Parce qu’après tout, la mort demeure le fondement même de la vie, et les hommes ont souvent tendance à l’oublier, probablement par peur ou par arrogance. Mais oublier la mort, cette destination
finale vers laquelle nous tendons tous, c’est aussi oublier de vivre et de profiter du temps qu’il reste… Dans « L’arbre et la forêt », c’est d’ailleurs la mort du fils aîné qui permettra de faire
éclater un secret, trop longtemps tu, qui empêchait finalement à la famille d’exister pleinement. Comme on est dans le non-dit le plus sourd et profond, filé par une mise en scène tout en douceur
vague et mélancolique (la pluie, le vent dans les arbres, la musique, le temps de la promenade ou du sommeil…), on ne sait finalement rien des circonstances de la mort de ce personnage, que
visiblement son entourage connaissait peu, au point parfois d’oublier de le pleurer ou de se demander même s’il le méritait… Beaucoup de choses demeurent dans l’ombre et le silence pour le
spectateur, fasciné par cette famille où tout semble se taire et où les apparences sont parfois trompeuses. Même le secret du patriarche, tout en retenue dans sa solitaire tristesse, n’est pas
révélée avant la moitié du film ! Tout avance doucement et permet aux réalisateurs de s’aventurer dans un portrait familial des plus délicats.

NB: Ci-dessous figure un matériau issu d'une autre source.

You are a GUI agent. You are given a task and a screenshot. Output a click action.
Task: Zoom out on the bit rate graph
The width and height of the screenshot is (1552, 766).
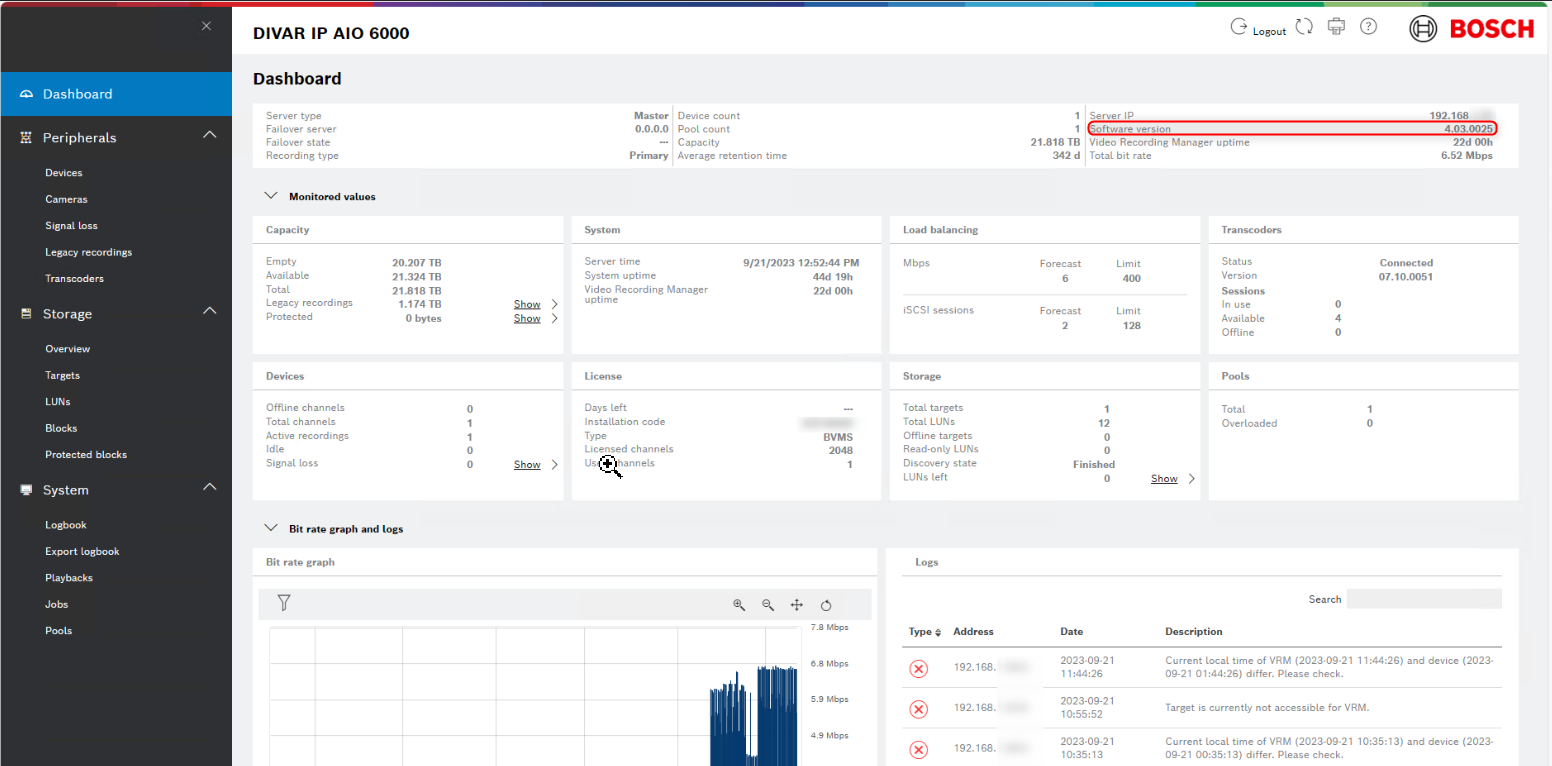(x=768, y=605)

Devant la maison, il y a un arbre, planté par le père à son retour des camps pendant la seconde guerre mondiale et porteur du secret de famille, pierre angulaire du long métrage. Car le père n’a
pas été interné pour les raisons que l’on dit, mais pour homosexualité, chose que l’on ne pouvait pas dire, même après que la guerre soit finie. Le film porte ainsi sa légitimité de ce sujet
difficile, peu exploité, mais quand même bien mieux exploité dans le téléfilm « Un amour à terre » de Christian Faure, en 2005… La perspective familiale de « L’arbre et la forêt » gâche peut-être
ici l’impact de la révélation : on observe les réactions de chacun, plutôt bien rendues et poignantes. Le secret, le silence auront fait du mal à tous, même si le père en a souffert le plus
directement, bien sûr. Les liens familiaux ont été brisés et tout est encore à reconstruire… Guy Marchand est très bien dans ce rôle à contre-emploi vraiment étonnant et Françoise Fabian incarne
une femme bienveillante pour cet homme qu’elle aurait pourtant pu (du ?) quitter. Notons aussi la prestation de Catherine Mouchet en veuve pas du tout éplorée, qui insuffle un peu d’humour,
d’ironie et de relativisme dans ce drame un peu lourd.

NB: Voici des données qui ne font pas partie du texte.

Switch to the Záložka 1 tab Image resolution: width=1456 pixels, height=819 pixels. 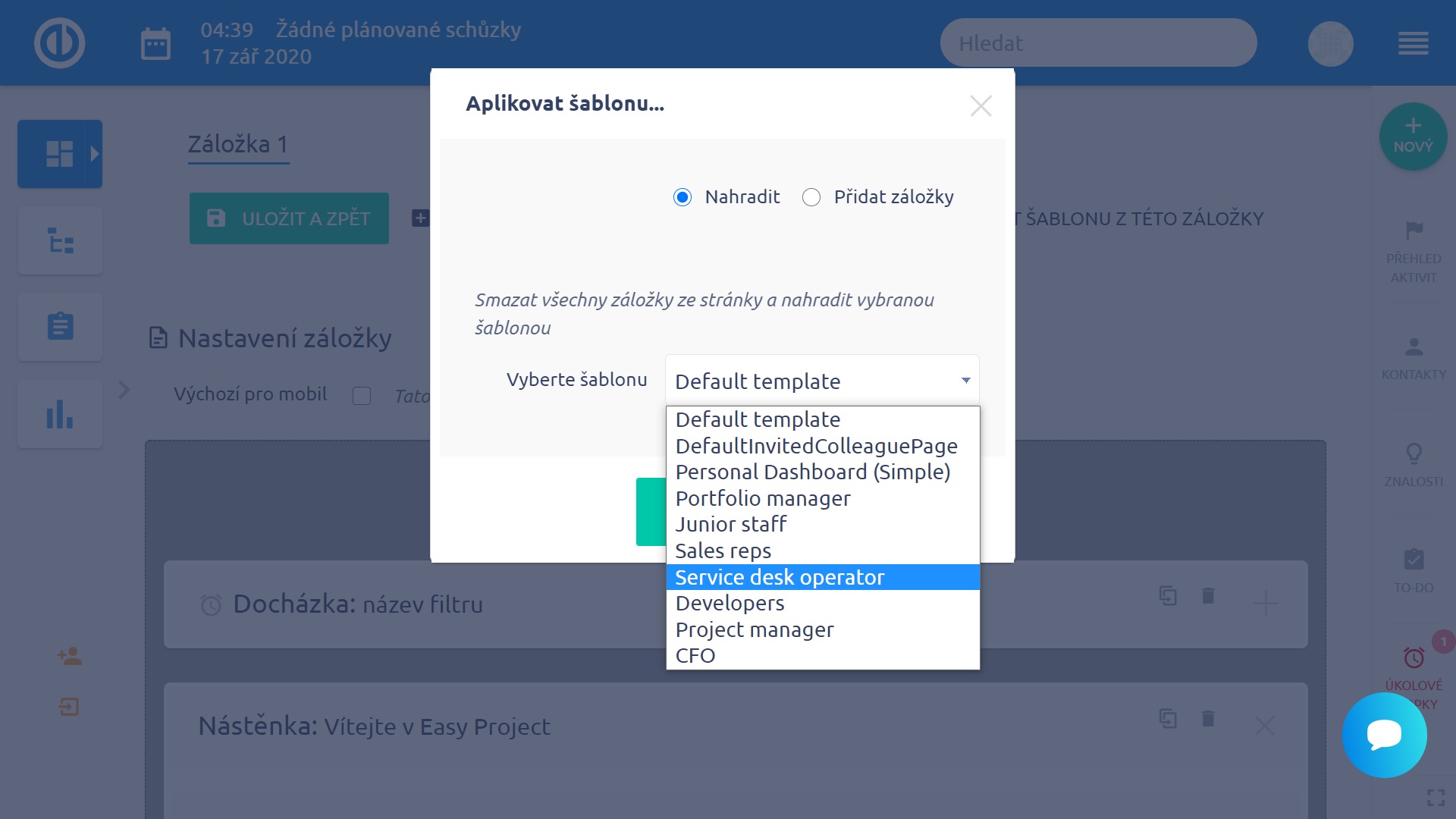point(238,144)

Reste la forêt, pourrait-on penser, pour finir… Est-elle le monde qui entoure l’arbre (généalogique) planté devant la maison familiale, que l’on finit par vendre pour s’en débarrasser ou pour mieux
pouvoir le fuir ? La dispersion finale de la forêt marque peut-être aussi l’éclatement de la famille, qui n’était déjà pas dans un état des plus brillant… La métaphore de l’arbre demeure en tout
cas très signifiante lorsque l’on parle de famille, de génération et de transmission : on plante un arbre en se disant que c’est ceux qui nous survivront qui le verront grandir… Planter un arbre
pour ne pas être oublié, pour que l’horreur et le passé demeure à tout jamais sous les yeux du monde à venir, qui espérons-le saura s’en souvenir encore longtemps… Et c’est là que les
petits-enfants peuvent conclure le film en beauté : non, vraiment, ils ne le couperont jamais, cet arbre !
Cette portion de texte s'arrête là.